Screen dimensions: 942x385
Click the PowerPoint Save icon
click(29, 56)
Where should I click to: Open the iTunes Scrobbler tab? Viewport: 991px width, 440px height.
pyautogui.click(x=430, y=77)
########
### YOUR OBJECTIVE
Retype the data in full and match it exactly.

### ANSWER BOX
Screen dimensions: 942x385
Click the PowerPoint Save icon
click(29, 56)
Where should I click to: Open the iTunes Scrobbler tab? Viewport: 991px width, 440px height.
pyautogui.click(x=430, y=77)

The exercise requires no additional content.